Moments pass. Then a wad of plastic wrap goes sailing into the living room.

Jerry: Maybe if you could just do something with the leftovers…

Jean: Of course.

Moments pass. A second wad of plastic wrap (this one launched by me) goes sailing into the living room.

Jerry: Maybe it will fit into a little container?

Plastic wrap has long been the bane of our kitchen. The metal teeth on the box will cut part of it, but not all of it. If the wrap is within 2″ of the box, it sticks to itself as if it were in a strange gravitational field. But getting the plastic wrap to stick nicely on anything once it’s out of the box is a disaster.

Jean: What did people used to do?

Jerry: They starved a lot. So when there was food, they ate it all.

This is clearly not a problem today (as my belly will attest to). But in a slightly less-distant past, back in the “good old days” when plastic wrap actually worked the way it was intended, it was made from polyvinylidene chloride. In 2004 it became in vogue to use low-density polyethylene (since vinyl and chloride are both chemicals that create a lot of problems, this was probably a really smart move). The new version may have made manufacturing cheaper and eliminated concerns about chloride, but it also doesn’t work.

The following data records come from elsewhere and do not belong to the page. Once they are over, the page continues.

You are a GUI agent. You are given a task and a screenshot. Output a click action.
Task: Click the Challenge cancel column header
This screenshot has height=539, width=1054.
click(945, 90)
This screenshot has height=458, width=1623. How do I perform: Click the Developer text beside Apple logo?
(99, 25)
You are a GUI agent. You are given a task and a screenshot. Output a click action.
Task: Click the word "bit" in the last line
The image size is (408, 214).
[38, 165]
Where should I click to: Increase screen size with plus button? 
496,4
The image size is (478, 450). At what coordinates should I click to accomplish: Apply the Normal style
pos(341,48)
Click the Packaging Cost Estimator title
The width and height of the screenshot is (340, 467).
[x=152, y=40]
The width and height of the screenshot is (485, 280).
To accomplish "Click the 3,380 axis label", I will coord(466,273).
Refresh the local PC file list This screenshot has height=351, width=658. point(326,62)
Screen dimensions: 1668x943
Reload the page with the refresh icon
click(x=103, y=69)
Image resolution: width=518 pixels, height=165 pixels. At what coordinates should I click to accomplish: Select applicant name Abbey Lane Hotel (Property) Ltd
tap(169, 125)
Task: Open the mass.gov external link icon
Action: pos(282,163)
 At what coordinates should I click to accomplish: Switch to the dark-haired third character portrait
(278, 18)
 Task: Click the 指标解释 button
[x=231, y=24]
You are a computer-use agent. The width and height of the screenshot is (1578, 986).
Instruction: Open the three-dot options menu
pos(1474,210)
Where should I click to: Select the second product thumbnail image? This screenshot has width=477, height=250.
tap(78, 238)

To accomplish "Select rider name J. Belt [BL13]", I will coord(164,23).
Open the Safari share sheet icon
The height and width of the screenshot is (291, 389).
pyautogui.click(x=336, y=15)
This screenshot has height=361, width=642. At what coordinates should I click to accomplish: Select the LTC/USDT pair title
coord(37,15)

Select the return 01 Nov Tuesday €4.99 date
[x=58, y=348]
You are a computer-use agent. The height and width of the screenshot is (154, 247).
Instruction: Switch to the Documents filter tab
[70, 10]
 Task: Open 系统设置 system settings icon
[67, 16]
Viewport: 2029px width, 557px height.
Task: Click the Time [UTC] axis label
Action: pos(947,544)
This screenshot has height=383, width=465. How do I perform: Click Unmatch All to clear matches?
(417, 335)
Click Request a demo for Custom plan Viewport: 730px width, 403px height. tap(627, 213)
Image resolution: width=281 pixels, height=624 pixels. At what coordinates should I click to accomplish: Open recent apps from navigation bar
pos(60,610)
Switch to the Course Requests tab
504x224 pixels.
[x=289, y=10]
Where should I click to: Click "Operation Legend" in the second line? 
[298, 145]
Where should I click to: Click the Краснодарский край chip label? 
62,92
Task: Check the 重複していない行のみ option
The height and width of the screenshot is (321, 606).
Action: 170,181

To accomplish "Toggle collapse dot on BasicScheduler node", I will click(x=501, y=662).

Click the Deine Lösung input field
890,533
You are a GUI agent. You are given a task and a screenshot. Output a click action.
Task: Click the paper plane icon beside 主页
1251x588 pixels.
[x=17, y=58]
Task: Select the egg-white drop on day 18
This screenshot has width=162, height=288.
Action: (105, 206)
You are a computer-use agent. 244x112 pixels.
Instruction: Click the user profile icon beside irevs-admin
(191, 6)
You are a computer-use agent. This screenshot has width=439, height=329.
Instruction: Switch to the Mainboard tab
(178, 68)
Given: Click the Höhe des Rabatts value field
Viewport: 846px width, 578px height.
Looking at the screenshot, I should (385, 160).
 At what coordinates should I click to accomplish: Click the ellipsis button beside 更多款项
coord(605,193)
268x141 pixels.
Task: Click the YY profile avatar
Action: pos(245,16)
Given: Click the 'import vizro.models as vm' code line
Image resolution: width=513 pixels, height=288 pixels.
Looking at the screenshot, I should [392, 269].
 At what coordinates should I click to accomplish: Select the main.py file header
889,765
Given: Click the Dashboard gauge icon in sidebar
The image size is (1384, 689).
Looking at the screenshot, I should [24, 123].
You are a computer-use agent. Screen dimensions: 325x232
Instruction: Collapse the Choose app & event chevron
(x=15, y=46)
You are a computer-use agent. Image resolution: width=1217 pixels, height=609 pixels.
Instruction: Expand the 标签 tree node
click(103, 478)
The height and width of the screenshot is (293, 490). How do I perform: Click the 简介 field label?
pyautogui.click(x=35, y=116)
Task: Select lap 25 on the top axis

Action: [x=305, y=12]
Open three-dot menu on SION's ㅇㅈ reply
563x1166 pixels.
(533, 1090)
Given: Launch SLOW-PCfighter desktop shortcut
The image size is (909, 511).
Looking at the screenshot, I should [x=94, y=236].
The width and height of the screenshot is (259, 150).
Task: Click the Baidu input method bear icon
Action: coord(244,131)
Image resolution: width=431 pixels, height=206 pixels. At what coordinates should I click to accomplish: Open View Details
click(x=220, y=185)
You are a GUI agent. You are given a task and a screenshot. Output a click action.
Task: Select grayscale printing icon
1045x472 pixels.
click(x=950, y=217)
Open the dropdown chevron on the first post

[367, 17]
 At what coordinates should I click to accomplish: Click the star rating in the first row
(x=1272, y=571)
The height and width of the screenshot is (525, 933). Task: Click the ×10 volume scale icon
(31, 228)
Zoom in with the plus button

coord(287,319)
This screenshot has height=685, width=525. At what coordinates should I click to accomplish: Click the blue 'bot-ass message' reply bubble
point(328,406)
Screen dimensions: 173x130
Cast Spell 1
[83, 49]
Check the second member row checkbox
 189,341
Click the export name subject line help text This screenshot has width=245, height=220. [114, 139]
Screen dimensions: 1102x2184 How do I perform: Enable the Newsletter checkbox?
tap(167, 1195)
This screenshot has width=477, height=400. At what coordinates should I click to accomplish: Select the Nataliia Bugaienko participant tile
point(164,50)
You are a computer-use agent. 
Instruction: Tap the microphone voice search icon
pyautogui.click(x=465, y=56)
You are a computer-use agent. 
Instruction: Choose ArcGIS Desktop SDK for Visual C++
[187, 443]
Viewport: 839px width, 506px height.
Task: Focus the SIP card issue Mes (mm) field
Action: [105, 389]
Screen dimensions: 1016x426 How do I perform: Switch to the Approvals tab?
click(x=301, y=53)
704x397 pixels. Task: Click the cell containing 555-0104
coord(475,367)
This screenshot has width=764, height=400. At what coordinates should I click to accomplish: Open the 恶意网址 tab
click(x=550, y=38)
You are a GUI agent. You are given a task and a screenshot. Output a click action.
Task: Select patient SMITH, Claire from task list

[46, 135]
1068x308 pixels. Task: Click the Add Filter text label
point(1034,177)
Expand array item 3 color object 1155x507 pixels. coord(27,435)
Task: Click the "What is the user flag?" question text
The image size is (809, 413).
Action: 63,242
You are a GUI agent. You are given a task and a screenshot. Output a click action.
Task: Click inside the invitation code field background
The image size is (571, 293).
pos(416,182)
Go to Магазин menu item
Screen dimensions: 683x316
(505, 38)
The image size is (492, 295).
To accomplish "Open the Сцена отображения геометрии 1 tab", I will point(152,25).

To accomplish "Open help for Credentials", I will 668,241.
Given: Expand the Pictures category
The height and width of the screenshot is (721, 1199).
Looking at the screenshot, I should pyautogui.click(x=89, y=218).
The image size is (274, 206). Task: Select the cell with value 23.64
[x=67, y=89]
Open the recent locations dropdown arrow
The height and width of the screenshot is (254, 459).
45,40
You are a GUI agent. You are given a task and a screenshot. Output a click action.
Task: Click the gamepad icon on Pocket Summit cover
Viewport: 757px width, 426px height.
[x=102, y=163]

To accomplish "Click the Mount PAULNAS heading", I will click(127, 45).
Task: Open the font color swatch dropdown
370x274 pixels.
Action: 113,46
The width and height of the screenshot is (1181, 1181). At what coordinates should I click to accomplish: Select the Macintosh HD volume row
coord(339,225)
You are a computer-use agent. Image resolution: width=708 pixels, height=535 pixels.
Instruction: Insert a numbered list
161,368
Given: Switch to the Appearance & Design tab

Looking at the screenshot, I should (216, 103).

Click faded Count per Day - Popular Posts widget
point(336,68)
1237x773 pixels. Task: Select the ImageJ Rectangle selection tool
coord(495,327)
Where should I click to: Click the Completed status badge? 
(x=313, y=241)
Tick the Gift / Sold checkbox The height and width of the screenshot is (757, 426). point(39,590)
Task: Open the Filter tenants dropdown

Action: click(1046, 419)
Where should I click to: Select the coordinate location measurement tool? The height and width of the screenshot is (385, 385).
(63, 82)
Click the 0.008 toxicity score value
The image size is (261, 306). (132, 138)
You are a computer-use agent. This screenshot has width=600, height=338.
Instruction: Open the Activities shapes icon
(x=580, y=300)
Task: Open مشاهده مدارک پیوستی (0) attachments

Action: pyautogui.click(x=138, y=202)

Except as interesting, non-harmful indoor projectiles when wadded up. All filmy plastics, including our wads of plastic wrap and sandwich bags, can be recycled with the plastic bag recycling. Which is good, but it is ridiculous for me to buy something just for the sake of recycling it.

Since I’ve been fortunate enough to never be close to starvation, I needed a better solution, and found it in beeswrap. Its natural, reusable, and wait for it…really works. I’ve been using it for three months now and only wish I had given up on plastic wrap years ago.